Oil futures changed little after paring earlier losses, despite Saudi Arabia’s pledge to raise crude production to a record high, two weeks before US sanctions potentially choke off Iranian supplies.
Saudi Energy Minister Khalid al-Falih told Russia’s TASS news agency that his country had no intention of unleashing a 1973-style oil embargo on Western consumers, but rather was focused on raising output to compensate for supply losses elsewhere, such as Iran.
Falih said Saudi Arabia would soon raise output to 11 million barrels per day (bpd) from the current 10.7 million.
He added that Riyadh had capacity to increase production to 12 million bpd.
‘Oil prices are finely balanced in today’s trading session despite the Saudi pledge to boost production,’ said Abhishek Kumar, senior energy analyst at Interfax Energy in London.
It is still not a foregone conclusion that the kingdom’s production increase will be enough to compensate for the potential output loss from Iran and Venezuela.’

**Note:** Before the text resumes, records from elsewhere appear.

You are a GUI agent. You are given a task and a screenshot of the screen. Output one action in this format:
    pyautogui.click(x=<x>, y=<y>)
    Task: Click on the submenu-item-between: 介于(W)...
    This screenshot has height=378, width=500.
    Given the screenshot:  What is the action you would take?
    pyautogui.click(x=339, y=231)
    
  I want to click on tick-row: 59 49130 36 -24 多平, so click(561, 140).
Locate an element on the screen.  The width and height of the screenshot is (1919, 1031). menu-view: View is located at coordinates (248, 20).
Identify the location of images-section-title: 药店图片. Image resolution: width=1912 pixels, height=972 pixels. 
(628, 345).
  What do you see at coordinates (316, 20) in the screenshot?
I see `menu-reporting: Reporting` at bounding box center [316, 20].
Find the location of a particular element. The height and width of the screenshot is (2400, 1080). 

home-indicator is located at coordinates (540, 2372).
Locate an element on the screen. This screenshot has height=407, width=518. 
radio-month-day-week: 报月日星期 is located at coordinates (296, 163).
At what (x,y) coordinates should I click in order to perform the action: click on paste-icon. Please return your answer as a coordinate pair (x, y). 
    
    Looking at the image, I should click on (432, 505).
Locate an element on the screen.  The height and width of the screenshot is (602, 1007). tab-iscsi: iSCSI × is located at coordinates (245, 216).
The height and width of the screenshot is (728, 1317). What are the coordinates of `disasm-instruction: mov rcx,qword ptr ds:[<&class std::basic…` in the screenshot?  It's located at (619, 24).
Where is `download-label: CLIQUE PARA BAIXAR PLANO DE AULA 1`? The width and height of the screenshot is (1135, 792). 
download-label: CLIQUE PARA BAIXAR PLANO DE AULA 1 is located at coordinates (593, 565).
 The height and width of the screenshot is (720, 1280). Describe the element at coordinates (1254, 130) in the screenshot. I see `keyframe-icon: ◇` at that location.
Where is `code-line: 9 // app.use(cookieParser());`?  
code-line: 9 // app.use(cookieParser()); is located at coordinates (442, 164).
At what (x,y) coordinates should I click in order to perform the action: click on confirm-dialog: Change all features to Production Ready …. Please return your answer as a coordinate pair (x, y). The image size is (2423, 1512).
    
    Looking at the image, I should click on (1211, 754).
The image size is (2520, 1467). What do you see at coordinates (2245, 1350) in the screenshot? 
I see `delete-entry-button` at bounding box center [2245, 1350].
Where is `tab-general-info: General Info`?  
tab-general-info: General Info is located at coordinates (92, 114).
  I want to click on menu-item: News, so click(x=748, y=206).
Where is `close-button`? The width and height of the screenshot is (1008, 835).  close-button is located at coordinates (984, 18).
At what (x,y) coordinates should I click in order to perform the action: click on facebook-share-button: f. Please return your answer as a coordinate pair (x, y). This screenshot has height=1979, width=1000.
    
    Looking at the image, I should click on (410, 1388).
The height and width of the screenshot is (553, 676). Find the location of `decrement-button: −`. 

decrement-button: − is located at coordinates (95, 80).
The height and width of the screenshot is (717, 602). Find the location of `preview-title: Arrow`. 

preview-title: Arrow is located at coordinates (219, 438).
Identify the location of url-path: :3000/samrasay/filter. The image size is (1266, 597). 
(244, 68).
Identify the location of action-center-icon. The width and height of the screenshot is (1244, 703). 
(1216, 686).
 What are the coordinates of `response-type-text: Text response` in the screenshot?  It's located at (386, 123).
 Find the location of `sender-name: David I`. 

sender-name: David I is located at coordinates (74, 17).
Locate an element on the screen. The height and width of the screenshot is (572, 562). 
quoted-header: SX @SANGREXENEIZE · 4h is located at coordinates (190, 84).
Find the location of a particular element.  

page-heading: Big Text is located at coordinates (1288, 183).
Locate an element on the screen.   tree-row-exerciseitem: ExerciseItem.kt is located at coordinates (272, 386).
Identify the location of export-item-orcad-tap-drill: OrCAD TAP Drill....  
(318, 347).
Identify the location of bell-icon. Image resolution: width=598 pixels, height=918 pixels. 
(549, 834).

Brent crude futures for December delivery rose five cents to settle at $US79.83 a barrel.
West Texas Intermediate for November delivery also rose five cents to settle at $US69.17 on its last day as the US front-month.
In intraday trade, WTI fell as low as $US68.27, its lowest since September 14.
Several US lawmakers, meanwhile, have suggested imposing sanctions on Saudi Arabia over the killing of journalist Jamal Khashoggi.
The kingdom, the world’s largest oil exporter, pledged to retaliate against any sanctions with ‘bigger measures.’
‘The White House’s dithering highlights the unwillingness of the Trump Administration to take any meaningful action against Riyadh, just a few weeks prior to the US Iran sanctions coming into play,’ said Fiona Cincotta, senior market analyst at City Index by online trading services firm Gain Capital, in a note.
‘A veiled threat of using oil as a weapon is essentially tying US hands. Investors are watching and waiting for the next chapter before positioning themselves accordingly.’
US sanctions on Iran’s oil sector start on November 4 and analysts believe up to 1.5 million bpd in supply could be at risk.
The Organisation of the Petroleum Exporting Countries agreed in June to boost supply to make up for the expected disruption to Iranian exports.
An internal document reviewed by Reuters suggested OPEC is struggling to add barrels as an increase in Saudi supply was offset by declines elsewhere, including Iran and Venezuela.
The outlook for demand next year, meanwhile, is deteriorating.
OPEC estimates demand for its crude will fall to an average of 31.8 million bpd next year, from an average 32.8 million bpd this year.